Sifat perjanjian yang tidak menentu ini juga membuka pintu bagi Hamas untuk segera memenuhi tuntutannya, dengan harapan bahwa Israel akan membuat lebih banyak konsesi untuk membebaskan lebih banyak sandera.
Gencatan senjata yang lebih lama akan mempersulit Israel untuk memulai kembali perang, baik secara operasional maupun di mata opini publik global. Pemerintah Israel akan menghadapi tekanan domestik yang semakin besar untuk menjamin pembebasan lebih banyak sandera.
Keterlibatan Amerika Serikat
Presiden AS Joe Biden sejauh ini merupakan pendukung setia Israel dan Amerika merupakan negara pemasok amunisi penting, senjata, dan bantuan keuangan kepada Israel.
Selain itu, Amerika juga memberikan payung diplomatik kepada Israel untuk menolak tuntutan gencatan senjata segera yang datang dari PBB dan negara-negara lain selama berminggu-minggu.
Mengutip Anadolu, Amerika Serikat pada hari Jumat, 8 Desember 2023 memberi isyarat bahwa mereka tidak mendukung gencatan senjata kemanusiaan untuk menghentikan permusuhan di Jalur Gaza yang terkepung ketika Dewan Keamanan PBB bersiap untuk melakukan pemungutan suara mengenai rancangan resolusi yang penting.

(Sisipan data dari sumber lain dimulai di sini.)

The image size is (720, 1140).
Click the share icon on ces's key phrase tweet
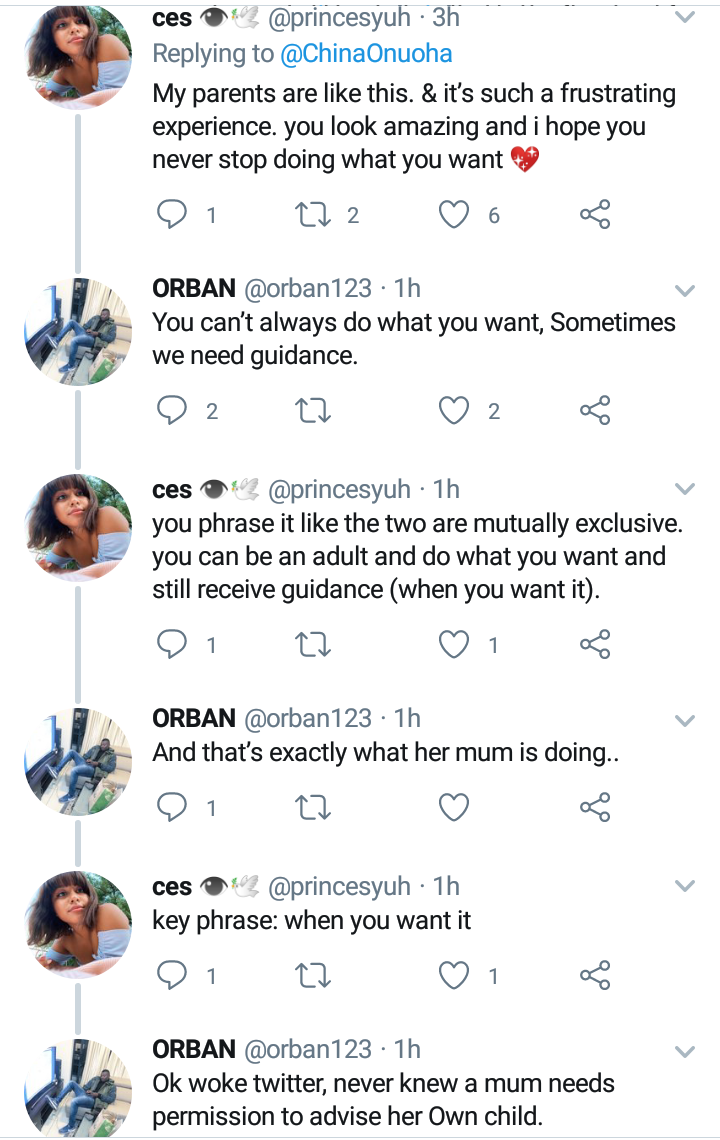(x=597, y=973)
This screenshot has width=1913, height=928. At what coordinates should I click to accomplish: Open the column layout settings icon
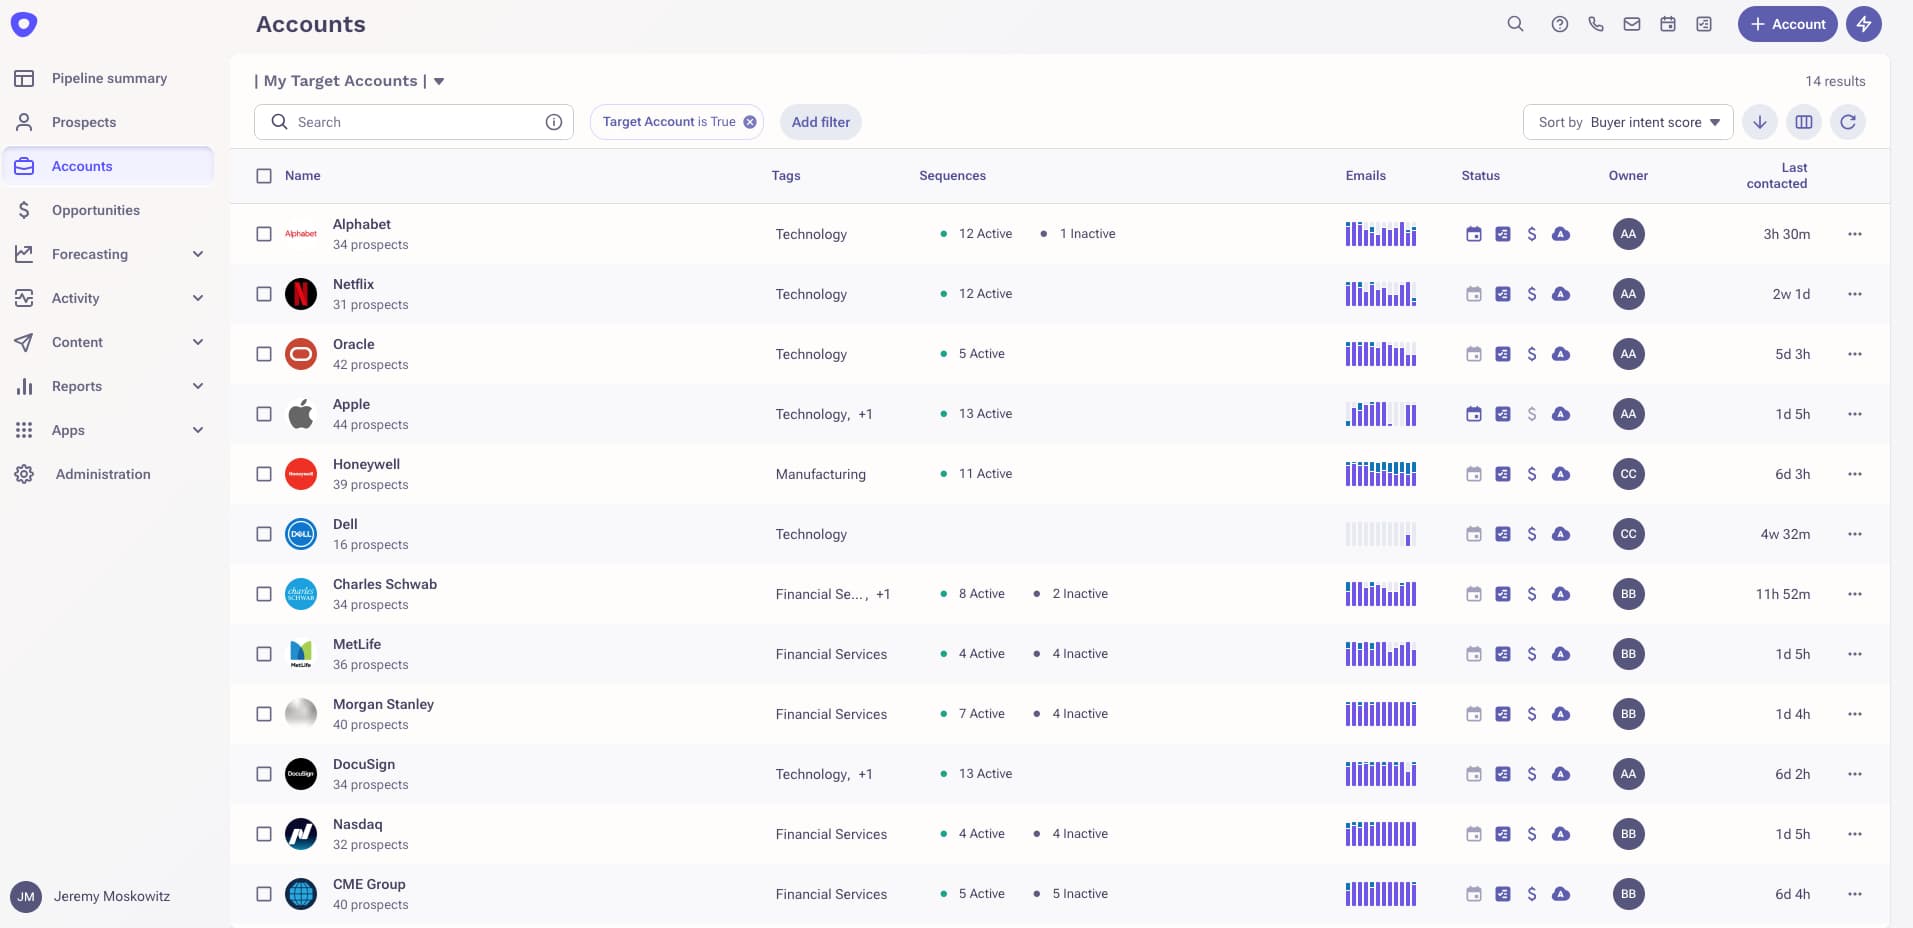1804,122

"Meskipun Amerika Serikat sangat mendukung perdamaian abadi, di mana Israel dan Palestina hidup dalam damai dan aman, kami tidak mendukung seruan untuk segera melakukan gencatan senjata," Wakil Duta Besar AS untuk PBB Robert Wood mengatakan kepada Dewan Keamanan.
AS lebih memilih diplomasinya sendiri, daripada tindakan Dewan Keamanan, untuk memenangkan pembebasan lebih banyak sandera dan menekan Israel untuk lebih melindungi warga sipil dalam serangannya terhadap Gaza.
Ancaman dari Hizbullah dan Houthi
Israel beranggapan gencatan senjata justru berpotensi mengirimkan pesan berbahaya kepada musuh lainnya, terutama Hizbullah yang didukung Iran dan Houthi Yaman.
Israel menilai gencatan senjata justru akan menjadi lampu hijau bagi dua organisasi yang mendukung Hamas itu untuk melakukan kejahatan perang yang mengancam kelangsungan hidup warga sipil Israel.
Apalagi sejak serangan 7 Oktober 2023, Israel dan Hizbullah telah berulang kali bentrok. Hizbullah diketahui pernah meluncurkan roket dan menembakkan rudal ke posisi militer Israel dan kota-kota Israel. Sedangkan Houthi Yaman pernah membajak sebuah kapal kargo Israel di Lauut merah. Aksi tersebut dilakukan untuk membalas serangan Israel ke Palestina.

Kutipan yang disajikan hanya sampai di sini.